Ein Bekannter meinte vor kurzem zu mir: „Jetzt wird es doch zur Mode allem und jedem einen Namen zu geben„. Mein Gedanke war <<what!>> – wenn es für etwas einen Namen gibt, können Probleme, Diskriminierung usw. benannt werden und Lösungen für Akzeptanz, Toleranz erarbeitet werden. Ich möchte mal sehen, wenn besagter Mann keine Bezeichnung für sein Geschlecht hätte und damit kein Austausch darüber stattfinden könnte, weil es vielleicht noch gesellschaftlich unterdrückt und verachtet wird oder sogar unbekannt ist!? Das Argument, dass sich jemand nicht in die Lage von der betroffenen Person versetzen kann, fühlt sich für mich … wie eine Ausrede an – sich nicht emotional dieser Herausforderung zu stellen (was ja auch okay sein kann, wenn betreffende Person dazu stehen würde). Sich gewissermaßen der Empathie zu verweigern!? Trans*Menschen hören Sprüche wie „Als du früher ein Kerl warst, hast du mir besser gefallen„, „Wir wollen dein altes Ich wieder haben„, „Du bist keine richtige Frau, du hast einen Penis„, „Du bist kein Mann, nur weil du jetzt einen Bart hast, …, du hast ja immer noch eine Vagina„, „Du verkleidest dich doch nur als Frau/Mann“ …
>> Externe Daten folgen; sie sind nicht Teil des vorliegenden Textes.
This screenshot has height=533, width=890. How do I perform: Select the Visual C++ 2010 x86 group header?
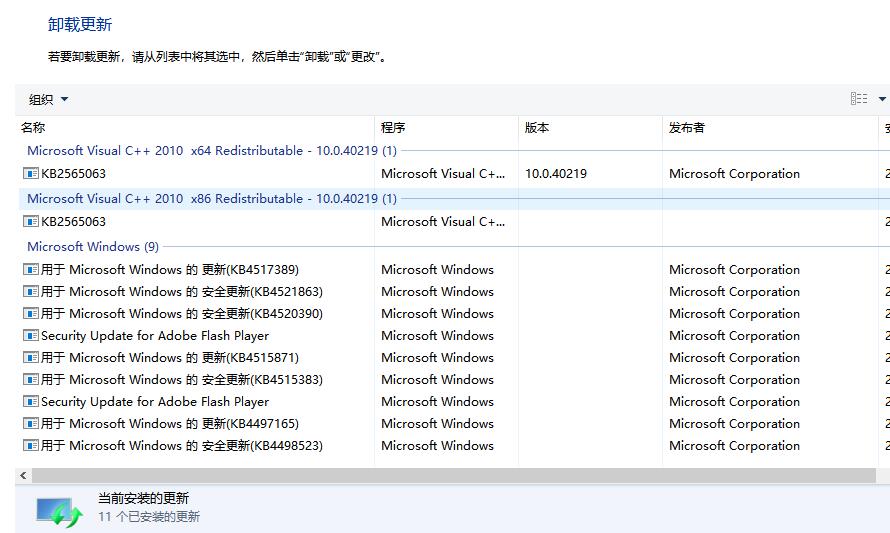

Trans*Menschen waren schon immer die Frontline des Feminismus!

Trans*Menschen und gerade Transfrauen polarisieren mit jeder Sekunde die Gesellschaft. Sie brechen die Schönheitsideale von Wirtschaft, politischen und religiösen Ansichten und auch mit der Kultur des Patriarchats. Kant mahnt uns, uns kritisch zu hinterfragen. Nur ist tatsächlich alles auf eine selbstverschuldete Unmündigkeit zurückzuführen? „Du hast dich entschieden ein*e Mann/Frau zu werden“ … Ich würde argumentieren, dass die Gesellschaft entschieden hat, mich in einem Geschlecht zu sozialisieren, welches nicht zu mir passt. Für mich ist Gesellschaft und Familie in einem Kontext zu betrachten, da die Gesellschaft auf die Familie aufbaut.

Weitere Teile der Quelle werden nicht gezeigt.